Journal of Cardiothoracic Surgery and Therapeutics

ISSN: 2643-5780

Case Report | VOLUME 6 | ISSUE 1 | DOI: 10.36959/582/442 OPEN ACCESS

Survival Following Invasive Aspergillus Endocarditis Resection and Amphotericin B Washing

Zechariah C Harris, BS, Karanpreet K Dhaliwal, MD, Niyati K Jakharia, MD, Yafet T Mamo, MD and Adrian L Lata, MD

  • Zechariah C Harris 1*
  • Karanpreet K Dhaliwal 2
  • Niyati K Jakharia 3
  • Yafet T Mamo 4
  • Adrian L Lata 5
  • Wake Forest School of Medicine, Wake Forest Baptist Medical Center, 1 Medical Center Blvd, USA
  • University of Washington School of Medicine, University of Washington Medical Center, USA
  • Department of Infectious Disease, Wake Forest School of Medicine, Wake Forest Baptist Medical Center, 1 Medical Center Blvd, USA
  • Department of Pathology, Wake Forest School of Medicine, Wake Forest Baptist Medical Center, 1 Medical Center Blvd, USA
  • Department of Cardiothoracic Surgery, Wake Forest School of Medicine, Wake Forest Baptist Medical Center, 1 Medical Center Blvd, USA

Harris ZC, Dhaliwal KK, Jakharia NK, et al. (2022) Survival Following Invasive Aspergillus Endocarditis Resection and Amphotericin B Washing.
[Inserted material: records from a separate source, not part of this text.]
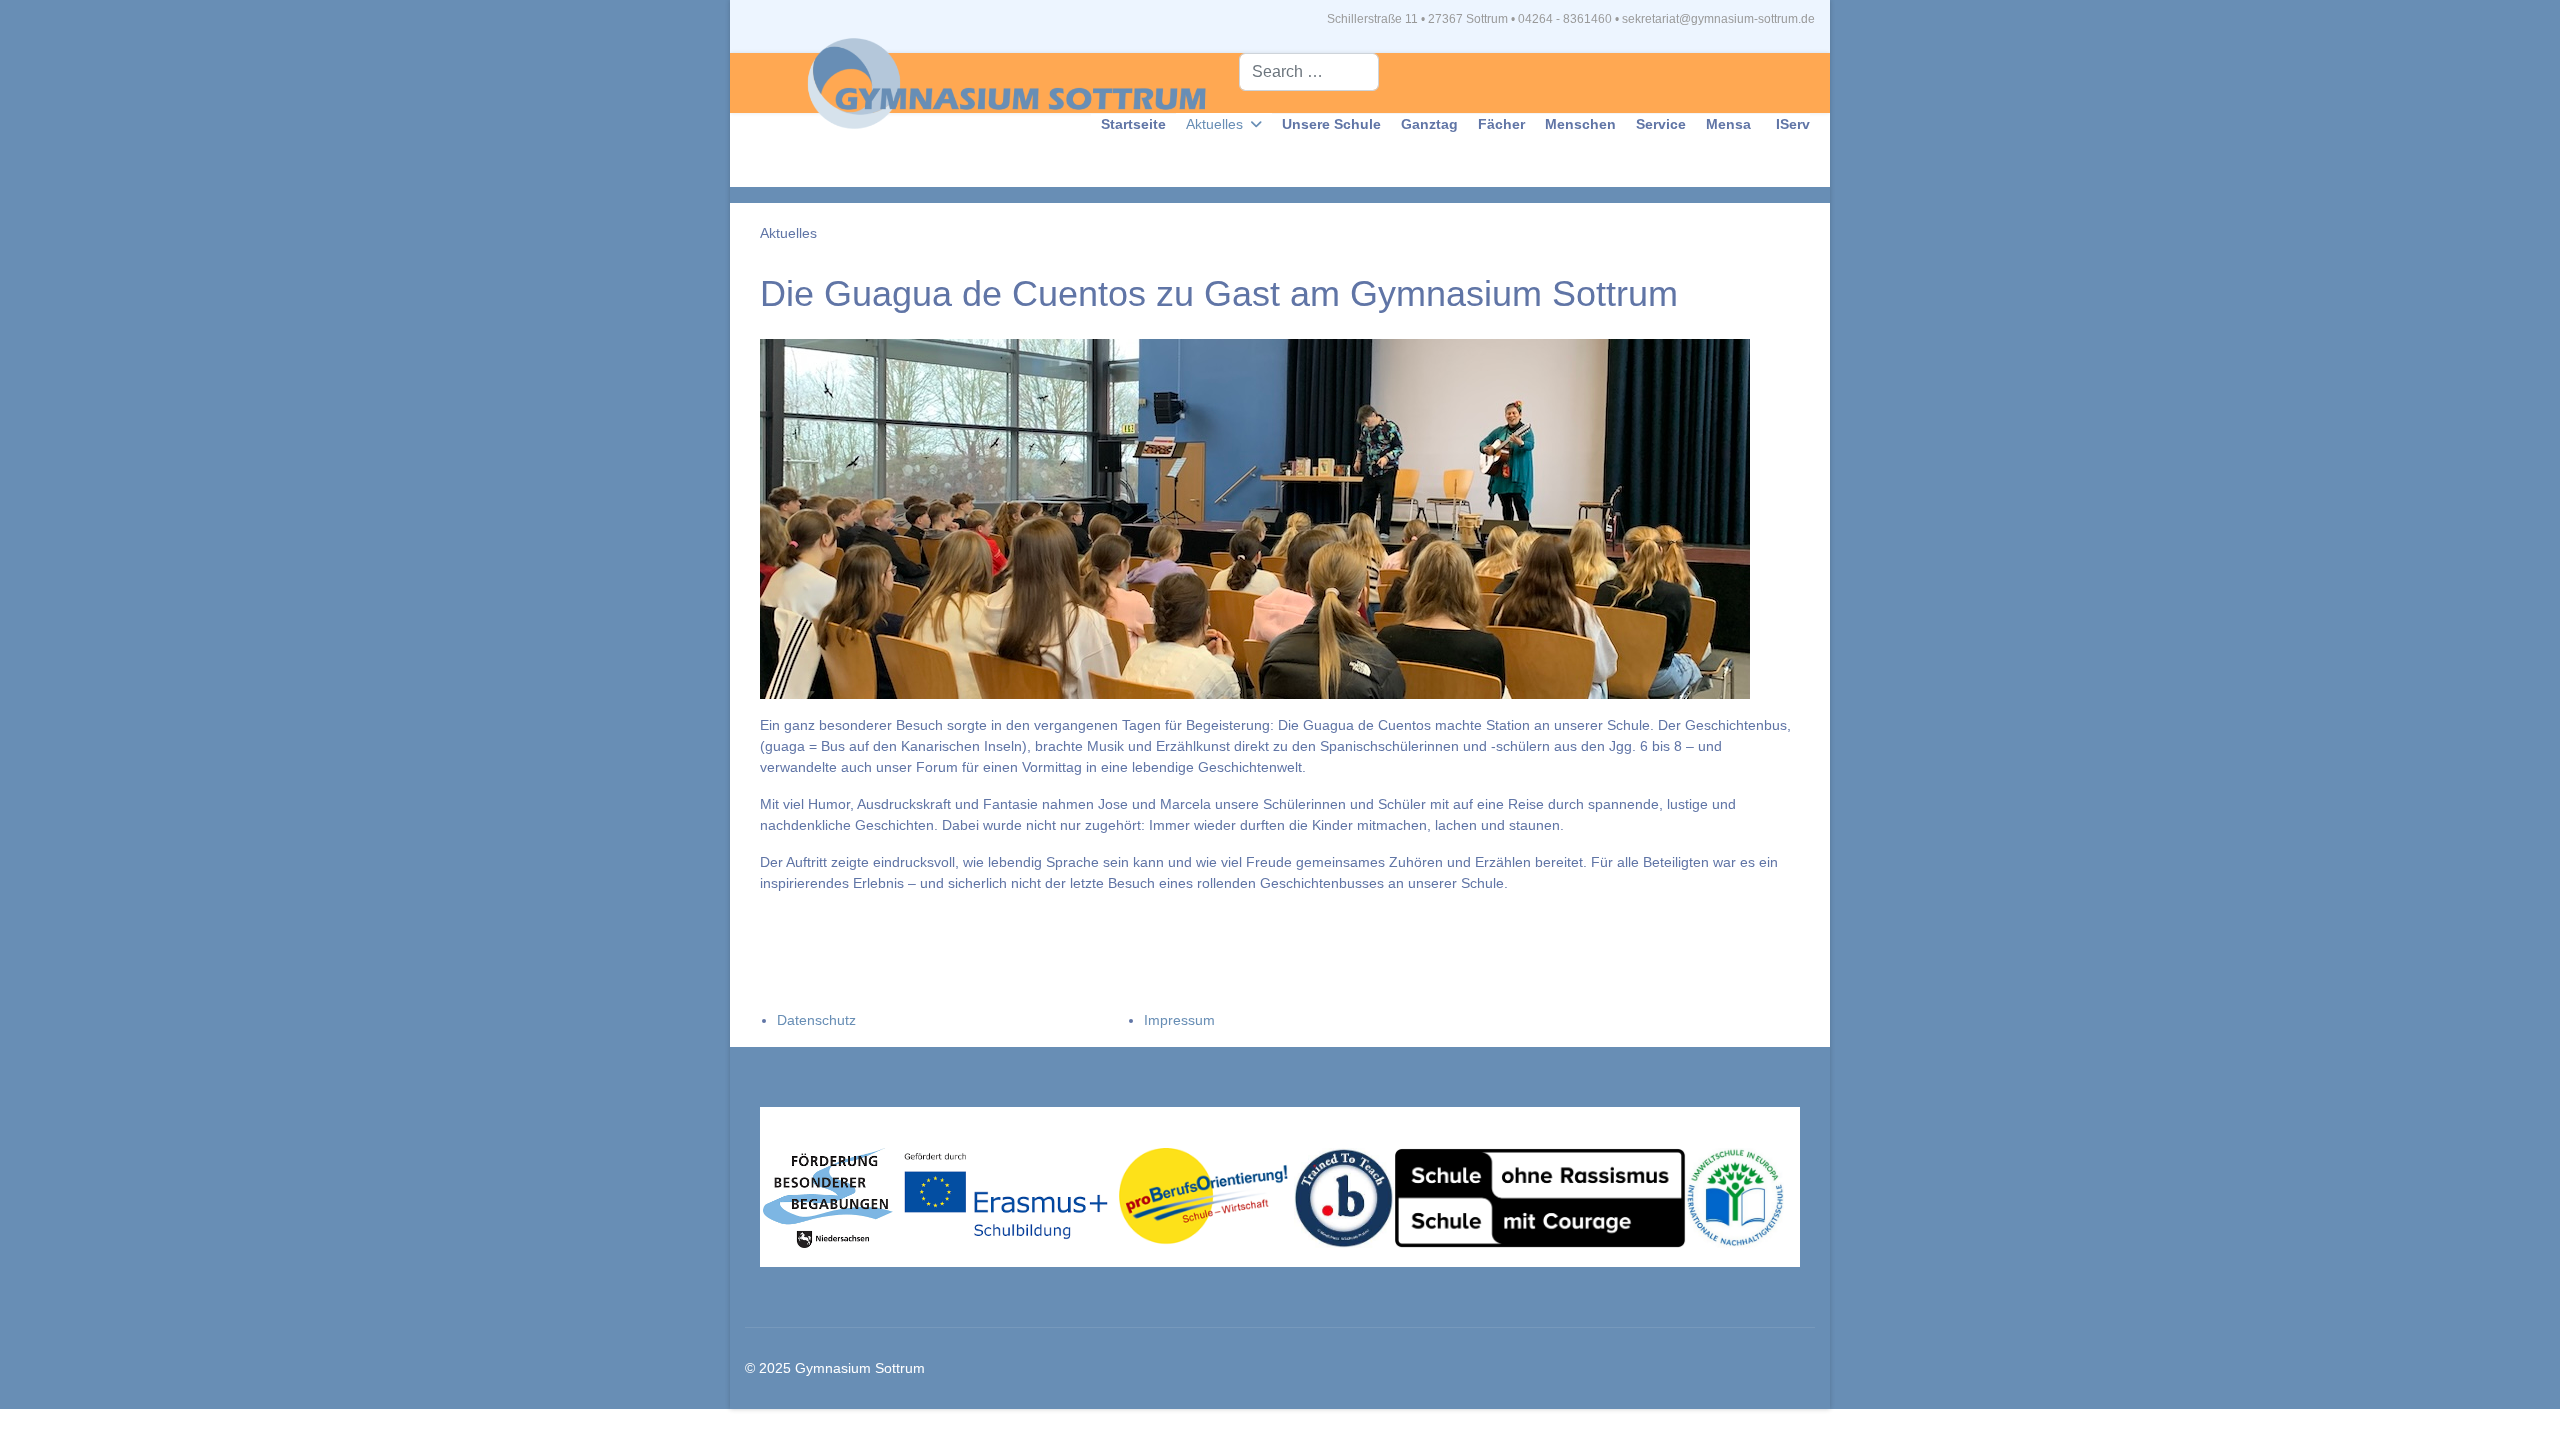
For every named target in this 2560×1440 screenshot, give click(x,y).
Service (1661, 124)
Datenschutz (816, 1020)
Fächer (1501, 124)
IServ (1793, 124)
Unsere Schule (1331, 124)
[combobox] (1309, 72)
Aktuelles (1214, 124)
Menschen (1580, 124)
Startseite (1133, 124)
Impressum (1179, 1020)
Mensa (1728, 124)
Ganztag (1429, 124)
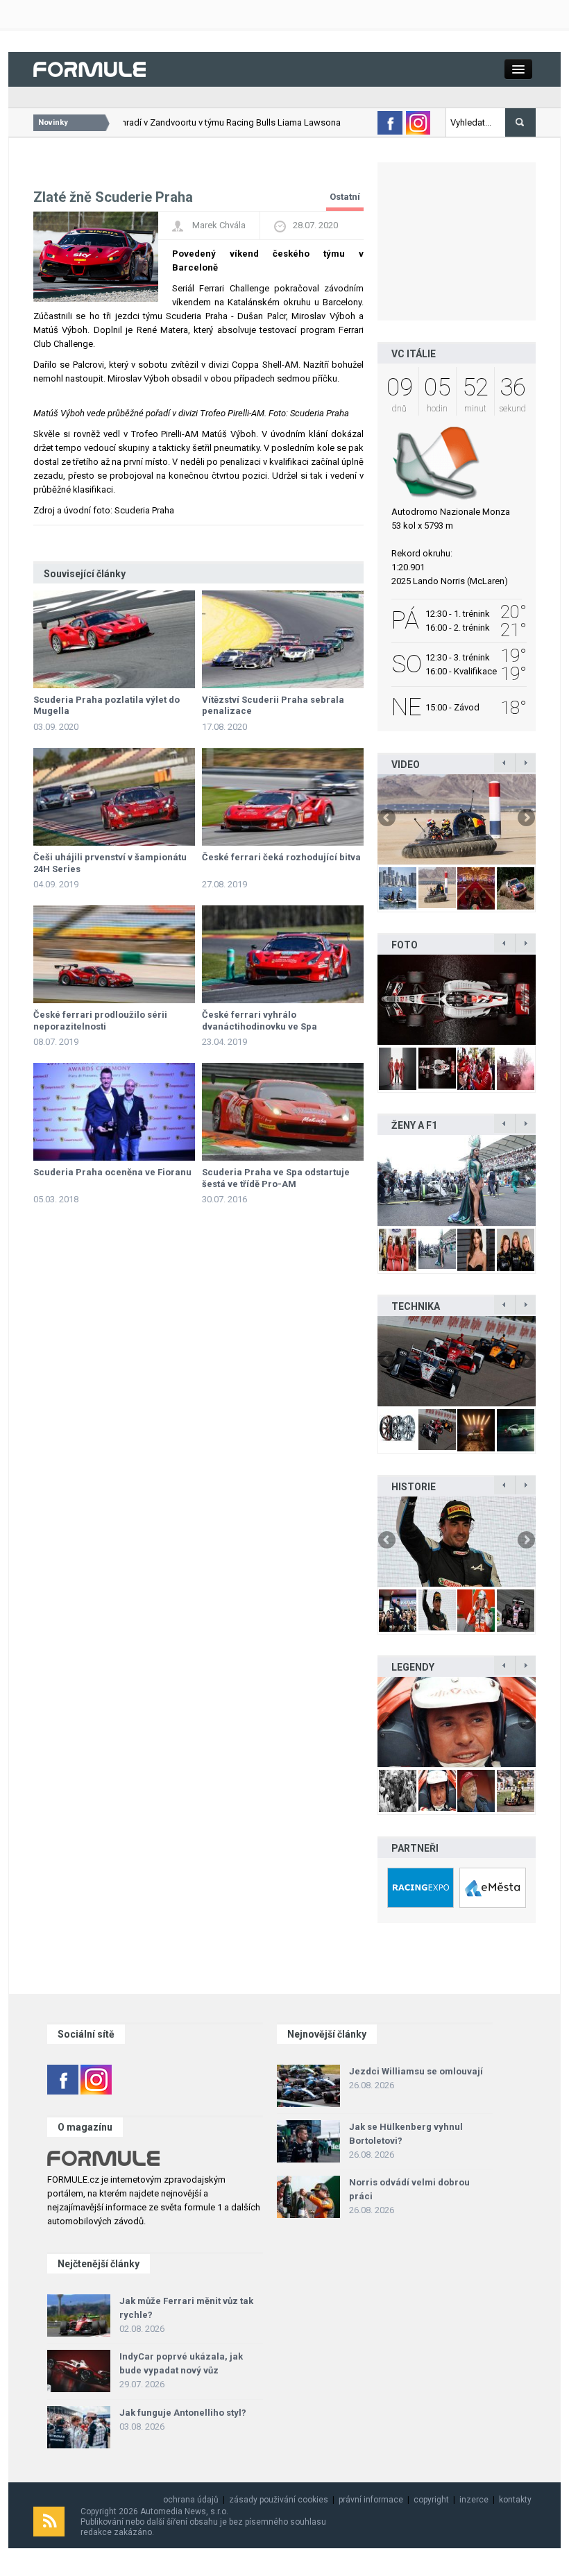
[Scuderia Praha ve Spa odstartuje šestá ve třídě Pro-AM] (283, 1112)
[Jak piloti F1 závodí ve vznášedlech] (456, 819)
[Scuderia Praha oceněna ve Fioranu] (114, 1112)
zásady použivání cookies (278, 2500)
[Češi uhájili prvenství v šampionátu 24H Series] (114, 797)
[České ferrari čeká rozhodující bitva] (283, 797)
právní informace (371, 2500)
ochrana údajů (191, 2500)
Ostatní (345, 196)
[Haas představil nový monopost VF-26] (456, 1000)
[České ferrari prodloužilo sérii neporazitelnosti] (114, 954)
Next (525, 818)
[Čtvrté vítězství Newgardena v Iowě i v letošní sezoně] (456, 1361)
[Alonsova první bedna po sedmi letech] (456, 1541)
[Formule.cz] (89, 68)
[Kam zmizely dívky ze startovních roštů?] (456, 1180)
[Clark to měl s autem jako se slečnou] (456, 1722)
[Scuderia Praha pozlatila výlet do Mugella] (114, 639)
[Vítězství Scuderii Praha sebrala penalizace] (283, 639)
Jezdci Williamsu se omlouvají (416, 2071)
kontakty (515, 2500)
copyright (431, 2500)
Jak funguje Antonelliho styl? (182, 2412)
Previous (387, 818)
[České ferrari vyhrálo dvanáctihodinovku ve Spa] (283, 954)
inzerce (474, 2500)
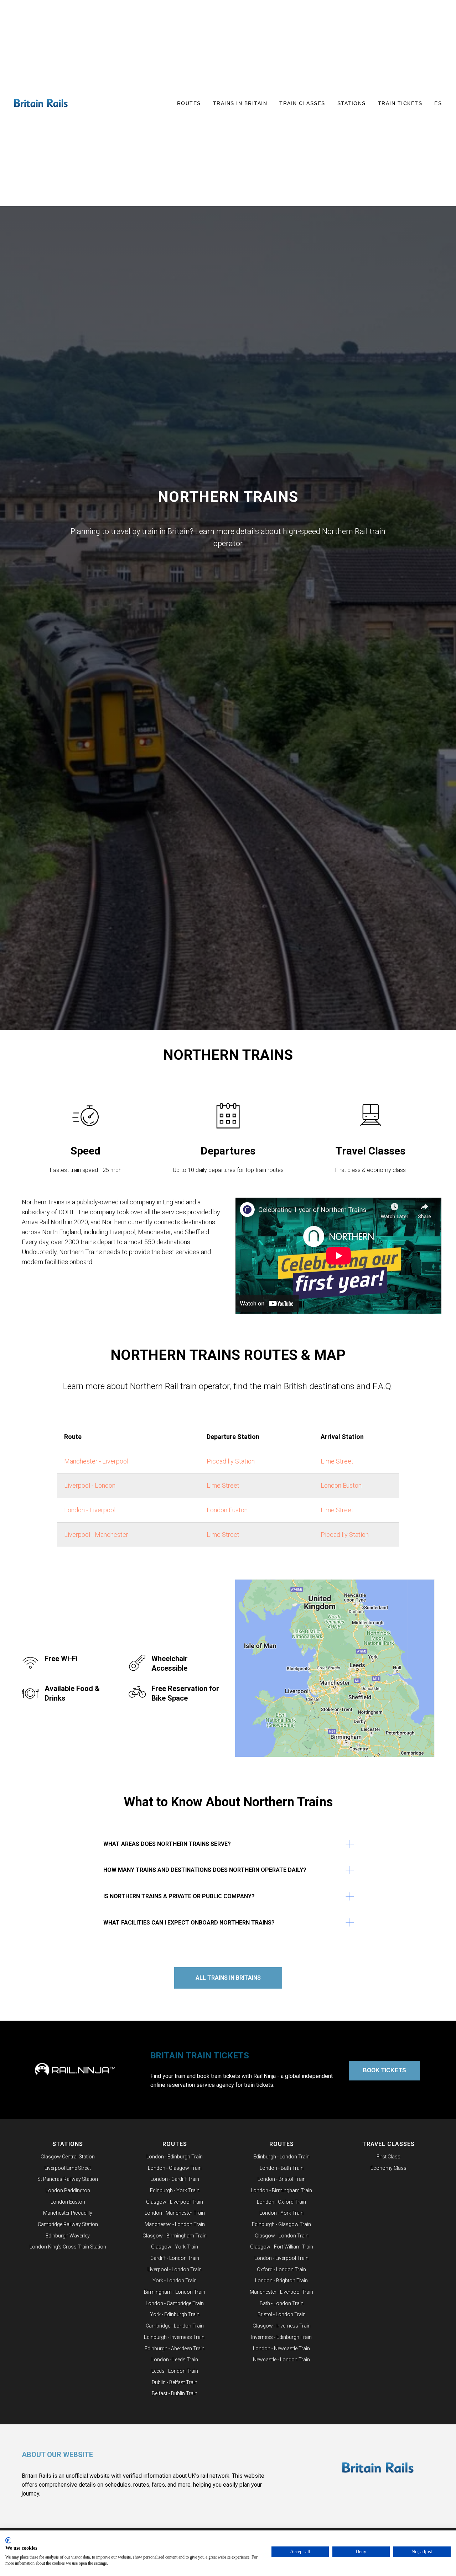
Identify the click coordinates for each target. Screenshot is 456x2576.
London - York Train (281, 2213)
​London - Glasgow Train (175, 2168)
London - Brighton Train (281, 2280)
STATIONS (67, 2144)
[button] (338, 1256)
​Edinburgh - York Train (175, 2190)
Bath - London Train (282, 2303)
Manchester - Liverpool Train (281, 2292)
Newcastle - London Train (281, 2359)
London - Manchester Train (175, 2213)
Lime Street (337, 1461)
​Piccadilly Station (231, 1461)
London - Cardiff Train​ (174, 2179)
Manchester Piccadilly (67, 2213)
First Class (388, 2156)
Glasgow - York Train (174, 2247)
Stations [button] (351, 103)
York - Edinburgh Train (175, 2314)
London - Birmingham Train (281, 2190)
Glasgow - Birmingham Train (174, 2236)
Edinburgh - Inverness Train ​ (175, 2337)
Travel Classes (388, 2144)
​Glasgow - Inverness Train (282, 2326)
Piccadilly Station (345, 1534)
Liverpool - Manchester (96, 1534)
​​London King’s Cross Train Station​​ (68, 2247)
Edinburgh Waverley (68, 2236)
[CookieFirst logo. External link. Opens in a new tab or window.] (8, 2540)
J Cardiothorac Surg Ther 6(1):131-133

Accepted: March 26, 2022 | Published Online: March 28, 2022

Survival Following Invasive Aspergillus Endocarditis Resection and Amphotericin B Washing

Abstract


Invasion of Aspergillus fungus into cardiac tissue is a rare occurrence typically seen in immunocompromised patients. Detection is typically a combination of galactomannan testing and imaging of heart tissue. Treatment of invasive cardiac aspergilloma can include intensive cardiac tissue debridement, repair and antifungal washout but has previously always resulted in patient death due to complications. This case presents a patient with extensive left heart Aspergillus invasion and right sided pulmonary embolus following chemotherapy for lymphoma with successful cardiac treatment and grafting of coronary vessels. Importantly, this patient survived for several years following surgery.

Keywords


Endocarditis, Cardiac aspergilloma, Aspergillus fumigatus

Introduction


Aspergillus is a ubiquitous mold that colonizes the human sin pulmonary tract via inhalation of fungal spores. It is an important cause of morbidity and mortality in immunocompromised hosts, although Aspergillus endocarditis is not common [1]. Prolonged neutropenia, high-dose corticosteroids, hematologic malignancies like acute leukemia, myelodysplastic syndrome, and recipients of allogenic stem cell and solid organ transplantation are at a high risk for development of invasive cardiac aspergillosis, and treatment includes a combined approach with surgery and antifungal management [2-5]. We present a case of successful management of invasive Aspergillus endocarditis in an immunocompromised patient.

Case Report


A 60-year-old African American male with history significant for Burkitt's lymphoma presented for routine follow-up after chemotherapy complicated by periods of neutropenia. He was diagnosed with Burkitt's Lymphoma ten months prior and treated with seven rounds of chemotherapy (cyclophosphamide, methotrexate, etoposide, doxorubicin, rituximab, and steroids). Per IDSA aspergillus guidelines, this patient was routinely tested for invasive aspergillosis using a serum galactomannan antigen assay [6]. He was tested monthly for 9 months, and all results were negative. Following chemotherapy, routine positron emission tomography (PET) scans and a follow up echocardiograph revealed a large tissue density measuring 5.3 cm × 3.2 cm with a second mass measuring 1.5 cm × 0.8 cm in his right heart. The mass involved the tricuspid valve and extended into the right ventricle. Transthoracic echocardiogram (TTE) revealed an ejection fraction (EF) of 50-55%. Computed tomography (CT) scan confirmed the presence of the right heart mass as well as a pulmonary embolism of the right pulmonary artery (Figure 1). Right heart catheterization with biopsy showed significant hyphae concerning for a fungal infection but no signs of relapsed lymphoma (Figure 2a). Blood cultures were negative for Aspergillus. However, galactomannan antigen assay was positive at 1.05 (index value < 0.5) and the patient was scheduled for surgery due to concerns for fungal endocarditis.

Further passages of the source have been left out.